### EXTRACT PROVIDED

::::

I absolutely do not want to see TX, AZ, etc.  Then' we'll get alts with ATL, PHILA.  I am not a fan of postal codes and other abbreviations (especially on MLB hats if they get to be more than two letters). 

 

Using the nicknames and cities...I'm generally not a fan, but it makes more sense to me than interlocking a postal code.  I kinda like the "CA" above (and the short-lived version just before the "winged-A" disaster).  I'm not a fan of the "CR" in theory, but in practice it at least looks OK.  The "Motre Bame" hat is the only bad part of an otherwise great look from 1994-1999.  I thought that hat was awful.

 

There are a couple of midwestern quirks:

  • The BiG.  I know that's an "M" and a "B" but obviously, they designed a "clever" logo and while I don't like it as much as some do, I don't consider it bad that they had both letters on the hat, as they arrived at it in a different way.

::::

### MATERIAL
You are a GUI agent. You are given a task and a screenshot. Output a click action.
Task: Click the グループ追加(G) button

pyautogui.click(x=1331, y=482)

::::

### SET EXERCISE 1
Please repeat the part of the post about team hat logos from "I absolutely do" to "hat was awful.", word for word.
### SET EXERCISE 2
According to the post about team hat logos, during which years was the look with the "Motre Bame" hat worn?
### SET EXERCISE 3
Resume the post about team hat logos after its final sentence, keeping its voice and subject.

### EXERCISE OUTPUT 1
I absolutely do not want to see TX, AZ, etc.  Then' we'll get alts with ATL, PHILA.  I am not a fan of postal codes and other abbreviations (especially on MLB hats if they get to be more than two letters). 

 

Using the nicknames and cities...I'm generally not a fan, but it makes more sense to me than interlocking a postal code.  I kinda like the "CA" above (and the short-lived version just before the "winged-A" disaster).  I'm not a fan of the "CR" in theory, but in practice it at least looks OK.  The "Motre Bame" hat is the only bad part of an otherwise great look from 1994-1999.  I thought that hat was awful.

### EXERCISE OUTPUT 2
1994-1999

### EXERCISE OUTPUT 3
  • The Twins "TC."  This is one of the most unique cap logos in baseball in that it doesn't include the city (state) name at all and from a literal standpoint, should not represent "Minnesota Twins." But part of its charm is that it's rooted in the confusion of how to handle the whole "Minneapolis/St. Paul" issue. The Twins were the first team in North American team sports to take the field with a non-city name.  Add to that that an "M" could have been seen as "Minneapolis" and not "St. Paul" and they ended up with a unique solution as the location of the "Twin Cities" is what prompted the whole mess to begin with.  Also...
    • I can't remember where I saw this...probably from someone here...I think they were considering calling themselves the Twin Cities Twins, which would have rendered that cap viable to the "city letter on the cap" norm.  But the American League did not sign on to that name (thankfully).  So they went with Minnesota but kept the hat.  If that's true, then that makes it an interesting story.

So, yeah, I kinda give my team a pass...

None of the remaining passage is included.